# Passenger HVAC deactivation - is it a bug, or a feature?



## Vadym L (Oct 16, 2017)

I've noticed that passenger vents stay active regardless whether the front passenger is present:










However, if foot vent is not engaged, either automatically or manually, the passenger's vent stays off:










I'm trying to understand whether it's by design (or that's a limitation due to how the air valves are implemented), or it's a software bug?
If the latter, how do I report it?


----------



## Bigriver (Jan 26, 2018)

I cannot duplicate. Passenger vent stays on, along with driver's vent whether or not the foot vent is on.








2020.48.10


----------



## GDN (Oct 30, 2017)

@Bigriver - The Y has a feature the 3 doesn't, which is it turns the passenger vent off if no one is present. I don't think this has been retrofitted to the 3. @Vadym L - I'm not sure what to make of it. Going to guess it is a software issue. If you turn the foot vent on, the air should stop blowing from the top.


----------



## Bigriver (Jan 26, 2018)

GDN said:


> @Bigriver - The Y has a feature the 3 doesn't, which is it turns the passenger vent off if no one is present. I don't think this has been retrofitted to the 3. @Vadym L - I'm not sure what to make of it. Going to guess it is a software issue. If you turn the foot vent on, the air should stop blowing from the top.

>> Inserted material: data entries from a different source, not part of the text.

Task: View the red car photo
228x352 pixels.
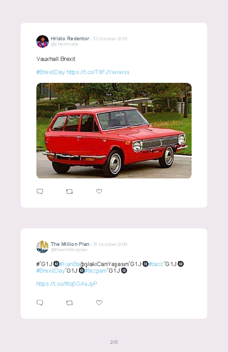Action: 114,131
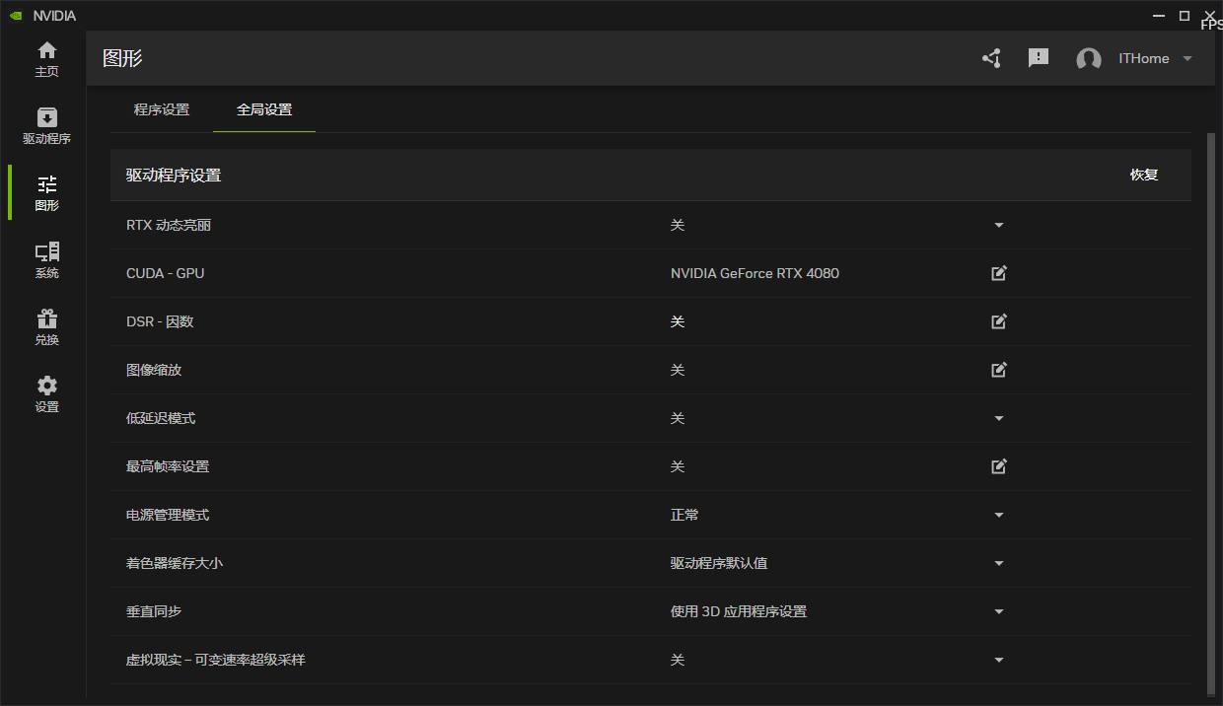Open the 设置 (Settings) gear in sidebar
This screenshot has height=706, width=1223.
point(46,392)
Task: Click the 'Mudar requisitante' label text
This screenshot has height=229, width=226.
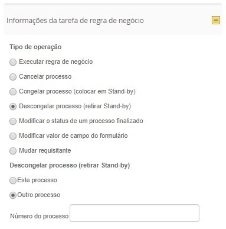Action: coord(45,150)
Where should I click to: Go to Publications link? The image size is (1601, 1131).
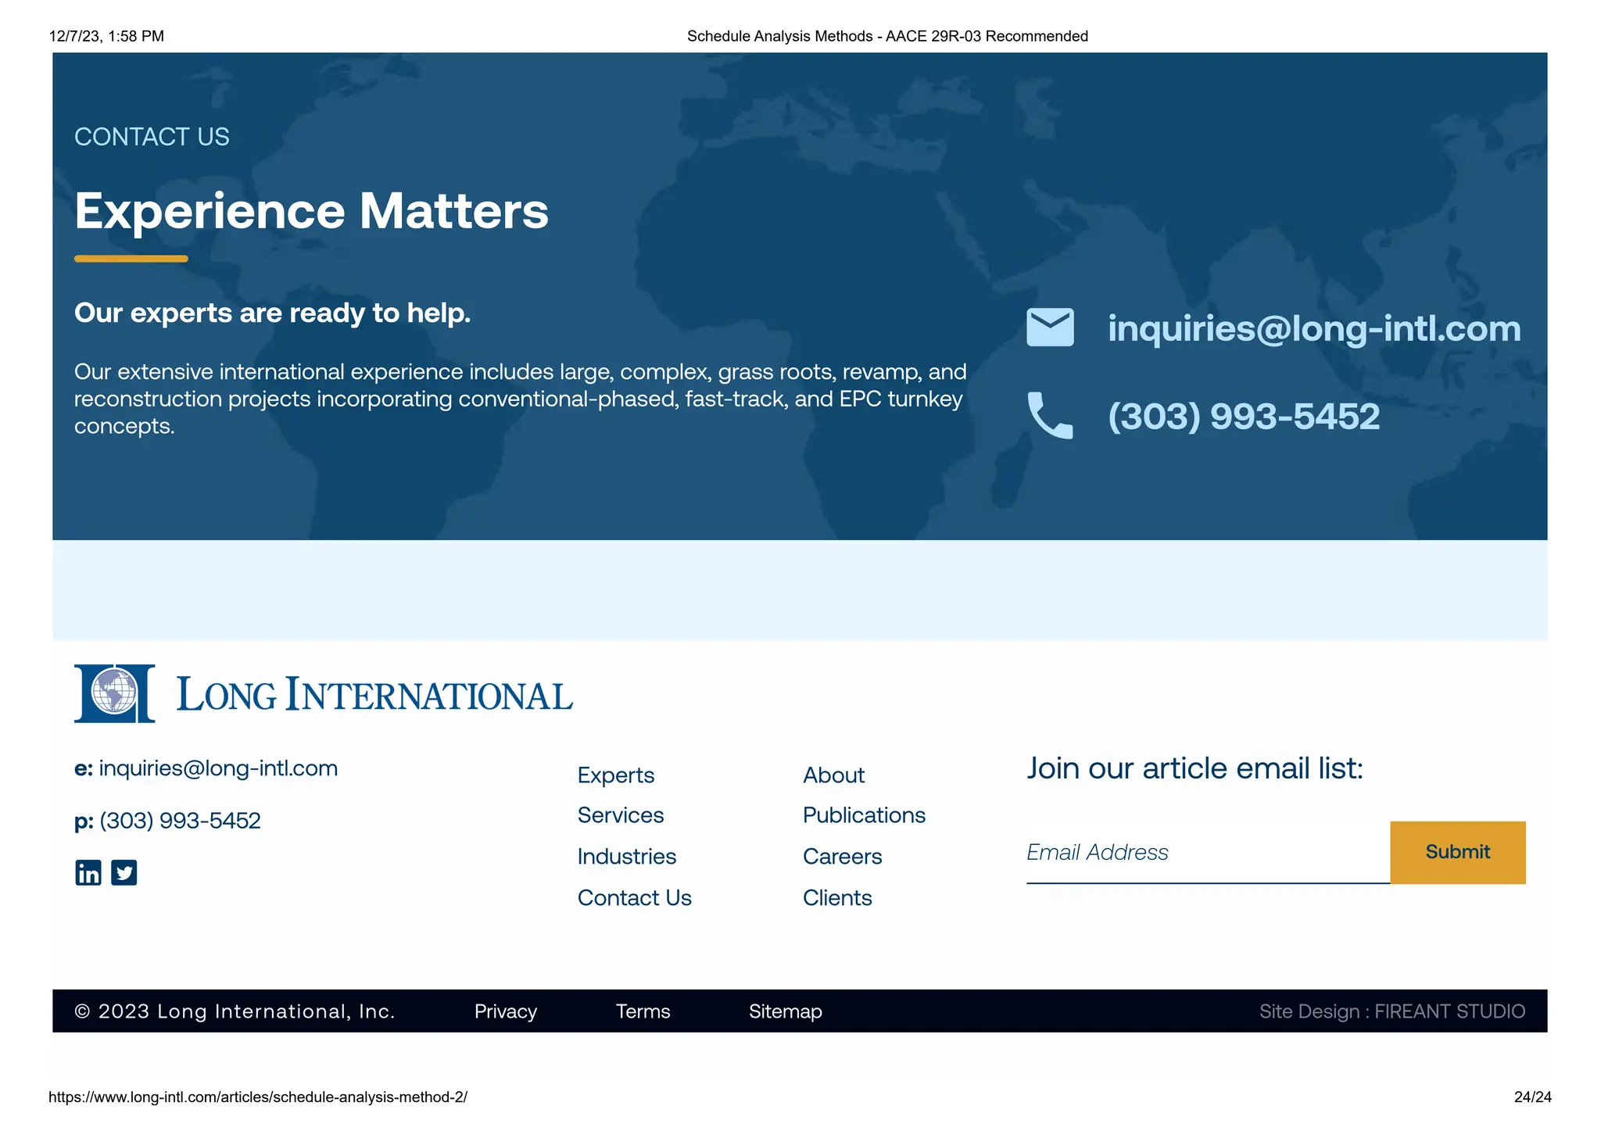pos(864,815)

Ah, my reply should probably go in the comments on the site thread, but when I see this thread in what's new (which is almost the only way I look at stuff), nothing says model Y. Would be helpful to see where the thread fits in.


----------



## GDN (Oct 30, 2017)

Bigriver said:


> Ah, my reply should probably go in the comments on the site thread, but when I see this thread in what's new (which is almost the only way I look at stuff), nothing says model Y. Would be helpful to see where the thread fits in.


It's not a big deal - I honestly only looked at the users info on the left and saw they had a Model Y. I answered on that. Looking deeper after your comment - although you and I both only look for new Posts, this thread is appropriately under the Model Y Forum. All is good and we all learn what is different across models and what may or may not be broken.


----------